PHOEBI: An Open-World Benchmark for Bacterial Identification in Phase-Contrast Microscopy

2026-06-22Computer Vision and Pattern Recognition

Computer Vision and Pattern Recognition
AI summary

The authors created a large dataset called PHOEBI with images of mixtures of six types of rod-shaped bacteria taken using phase-contrast microscopy. They tested how well computer models could identify species in new bacterial mixtures that the models had never seen before. They found that common methods struggle to recognize these unseen mixtures, not because the image features are bad, but because the way the models make predictions is limited. The authors then developed new lightweight methods that better detect individual species by looking at the image features differently, performing better on unknown mixtures. This work helps improve identifying bacteria in real-world samples where many species appear together.

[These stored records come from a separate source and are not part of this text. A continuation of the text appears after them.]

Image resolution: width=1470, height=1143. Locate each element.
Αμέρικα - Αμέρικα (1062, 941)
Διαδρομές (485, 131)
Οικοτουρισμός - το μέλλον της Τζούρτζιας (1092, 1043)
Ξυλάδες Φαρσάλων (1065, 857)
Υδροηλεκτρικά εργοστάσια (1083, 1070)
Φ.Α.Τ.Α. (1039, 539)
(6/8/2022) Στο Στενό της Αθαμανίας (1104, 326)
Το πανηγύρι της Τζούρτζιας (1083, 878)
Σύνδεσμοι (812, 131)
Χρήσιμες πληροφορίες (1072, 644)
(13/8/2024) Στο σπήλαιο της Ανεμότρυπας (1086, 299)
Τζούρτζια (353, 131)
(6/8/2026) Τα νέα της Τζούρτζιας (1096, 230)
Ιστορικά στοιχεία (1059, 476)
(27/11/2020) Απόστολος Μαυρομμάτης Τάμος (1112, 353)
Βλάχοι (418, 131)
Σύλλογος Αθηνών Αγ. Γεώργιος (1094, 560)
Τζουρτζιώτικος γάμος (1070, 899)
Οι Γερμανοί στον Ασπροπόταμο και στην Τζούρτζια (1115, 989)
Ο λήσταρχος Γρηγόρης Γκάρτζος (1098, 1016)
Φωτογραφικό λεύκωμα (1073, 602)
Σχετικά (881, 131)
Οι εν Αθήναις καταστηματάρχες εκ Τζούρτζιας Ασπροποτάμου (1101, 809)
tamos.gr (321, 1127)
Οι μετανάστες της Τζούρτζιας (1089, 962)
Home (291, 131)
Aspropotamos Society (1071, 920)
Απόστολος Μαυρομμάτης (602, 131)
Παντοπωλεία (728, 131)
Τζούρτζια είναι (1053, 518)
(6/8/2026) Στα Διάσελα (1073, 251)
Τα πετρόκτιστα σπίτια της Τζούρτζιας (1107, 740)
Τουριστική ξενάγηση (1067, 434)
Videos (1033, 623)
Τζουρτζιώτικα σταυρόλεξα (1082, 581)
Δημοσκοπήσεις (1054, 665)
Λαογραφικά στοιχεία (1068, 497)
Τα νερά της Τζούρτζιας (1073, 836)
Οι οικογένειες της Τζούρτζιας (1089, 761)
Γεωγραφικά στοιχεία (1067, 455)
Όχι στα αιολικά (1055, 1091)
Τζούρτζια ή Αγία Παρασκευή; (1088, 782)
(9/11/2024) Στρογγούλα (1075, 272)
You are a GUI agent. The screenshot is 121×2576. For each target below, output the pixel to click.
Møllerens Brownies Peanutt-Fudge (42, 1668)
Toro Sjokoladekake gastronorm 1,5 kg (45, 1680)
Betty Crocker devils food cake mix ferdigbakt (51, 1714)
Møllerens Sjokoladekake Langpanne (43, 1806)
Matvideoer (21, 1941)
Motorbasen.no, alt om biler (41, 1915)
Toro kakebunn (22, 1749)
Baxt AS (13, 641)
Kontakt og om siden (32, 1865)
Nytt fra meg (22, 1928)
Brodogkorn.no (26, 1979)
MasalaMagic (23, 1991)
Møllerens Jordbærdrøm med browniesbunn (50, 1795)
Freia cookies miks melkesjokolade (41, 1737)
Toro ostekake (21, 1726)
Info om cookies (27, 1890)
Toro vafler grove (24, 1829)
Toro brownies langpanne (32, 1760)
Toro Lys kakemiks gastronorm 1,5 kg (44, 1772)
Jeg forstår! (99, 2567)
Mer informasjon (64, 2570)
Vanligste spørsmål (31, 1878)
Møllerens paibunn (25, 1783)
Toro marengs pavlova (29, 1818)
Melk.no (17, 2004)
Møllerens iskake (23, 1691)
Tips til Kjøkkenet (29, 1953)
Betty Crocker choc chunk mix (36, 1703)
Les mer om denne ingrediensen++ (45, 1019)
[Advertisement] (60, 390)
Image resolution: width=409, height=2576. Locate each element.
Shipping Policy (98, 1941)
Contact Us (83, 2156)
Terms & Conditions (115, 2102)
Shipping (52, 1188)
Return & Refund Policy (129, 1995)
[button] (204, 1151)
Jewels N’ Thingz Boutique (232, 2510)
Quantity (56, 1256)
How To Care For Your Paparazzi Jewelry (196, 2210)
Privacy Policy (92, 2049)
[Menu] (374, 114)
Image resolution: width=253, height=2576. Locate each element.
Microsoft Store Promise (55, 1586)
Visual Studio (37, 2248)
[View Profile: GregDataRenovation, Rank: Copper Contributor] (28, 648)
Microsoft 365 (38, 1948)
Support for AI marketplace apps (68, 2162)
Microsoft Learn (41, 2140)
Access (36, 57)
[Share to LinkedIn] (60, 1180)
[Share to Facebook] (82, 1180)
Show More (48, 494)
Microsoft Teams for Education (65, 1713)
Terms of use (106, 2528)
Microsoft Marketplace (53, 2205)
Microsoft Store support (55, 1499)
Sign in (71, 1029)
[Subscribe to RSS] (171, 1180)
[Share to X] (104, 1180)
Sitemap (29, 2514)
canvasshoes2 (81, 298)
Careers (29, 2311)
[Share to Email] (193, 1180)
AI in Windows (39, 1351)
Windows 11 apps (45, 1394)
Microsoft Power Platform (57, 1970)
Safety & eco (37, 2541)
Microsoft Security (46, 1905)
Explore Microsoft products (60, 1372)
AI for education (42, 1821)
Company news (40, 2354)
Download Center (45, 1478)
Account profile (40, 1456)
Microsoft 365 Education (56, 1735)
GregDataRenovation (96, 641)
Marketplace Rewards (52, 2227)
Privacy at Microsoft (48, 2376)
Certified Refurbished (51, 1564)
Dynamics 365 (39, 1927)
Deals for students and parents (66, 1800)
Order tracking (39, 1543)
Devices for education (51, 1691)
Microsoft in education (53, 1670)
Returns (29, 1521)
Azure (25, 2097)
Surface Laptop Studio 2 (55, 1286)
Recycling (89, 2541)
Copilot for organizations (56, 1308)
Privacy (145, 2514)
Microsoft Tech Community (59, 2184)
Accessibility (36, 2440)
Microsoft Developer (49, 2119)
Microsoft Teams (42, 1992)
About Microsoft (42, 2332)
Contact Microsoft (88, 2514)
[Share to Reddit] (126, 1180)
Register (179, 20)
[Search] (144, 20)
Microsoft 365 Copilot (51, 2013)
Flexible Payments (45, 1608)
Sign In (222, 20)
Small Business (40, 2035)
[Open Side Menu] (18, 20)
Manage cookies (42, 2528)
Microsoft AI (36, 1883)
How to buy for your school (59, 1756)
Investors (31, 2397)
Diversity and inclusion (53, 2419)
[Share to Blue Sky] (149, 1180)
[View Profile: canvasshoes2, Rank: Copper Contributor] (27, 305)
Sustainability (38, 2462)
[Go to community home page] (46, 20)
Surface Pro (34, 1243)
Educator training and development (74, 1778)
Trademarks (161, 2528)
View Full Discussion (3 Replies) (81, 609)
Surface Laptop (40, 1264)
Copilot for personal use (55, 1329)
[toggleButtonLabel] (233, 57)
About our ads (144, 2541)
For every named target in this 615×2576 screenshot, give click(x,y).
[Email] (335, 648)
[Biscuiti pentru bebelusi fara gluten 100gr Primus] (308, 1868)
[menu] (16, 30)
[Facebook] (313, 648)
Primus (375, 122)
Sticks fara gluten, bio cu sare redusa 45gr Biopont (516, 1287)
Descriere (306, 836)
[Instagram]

Optical microscopyPhase-contrast microscopyPolymicrobial samplesSpecies identificationComputer visionOpen-world recognitionF1 scoreBacterial mixturesFeature representationAnchor-based decoders
Authors
Aaditya Baranwal, Md Jahid Hasan, Shruti Vyas
Abstract
Optical microscopy enables rapid, label-free imaging of live bacteria and is the standard instrument for species identification across clinical, environmental, and industrial microbiology. Yet field samples are routinely polymicrobial and may contain organisms that were never seen during system training, and no computer-vision benchmark tests multi-label species identification from phase-contrast microscopy (PCM) of such mixtures. We introduce Phase-contrast Optical bEnchmark for Bacterial Identification ($\textbf{PHOEBI}$), a wet-lab-prepared dataset of $120{,}000$ PCM images covering $40$ combinations of six rod-shaped species, paired with a leave-combinations-out (LCO) evaluation protocol that holds out entire species combinations to mirror the practical scenario of a model trained on catalogued mixtures that must generalise to unseen ones. On LCO, every gradient-trained per-image aggregator we test drops $0.39$ to $0.57$ F1 from the in-distribution to the held-out split, a systematic open-world recognition failure in the aggregator, not the visual representation. A linear probe of thirteen different encoders over the same features spreads only about six percentage points of F1 across general-purpose and biomedical pretraining objectives, confirming the representation is sound. We propose three lightweight $\textit{anchor-based}$ decoders that capture per-species presence geometrically over a shared frozen tile-feature pool, scoring $\textit{higher}$ on held-out combinations than on in-distribution validation.